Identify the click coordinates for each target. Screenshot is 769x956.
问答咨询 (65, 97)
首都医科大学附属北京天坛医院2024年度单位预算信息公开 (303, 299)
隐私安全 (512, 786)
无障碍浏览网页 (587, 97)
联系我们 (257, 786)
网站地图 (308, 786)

WRITTEN TASK: Reproduce the data above line for line, preserving every character without alteration.

RESULT BELOW:
Identify the click coordinates for each target. Screenshot is 769x956.
问答咨询 (65, 97)
首都医科大学附属北京天坛医院2024年度单位预算信息公开 (303, 299)
隐私安全 (512, 786)
无障碍浏览网页 (587, 97)
联系我们 (257, 786)
网站地图 (308, 786)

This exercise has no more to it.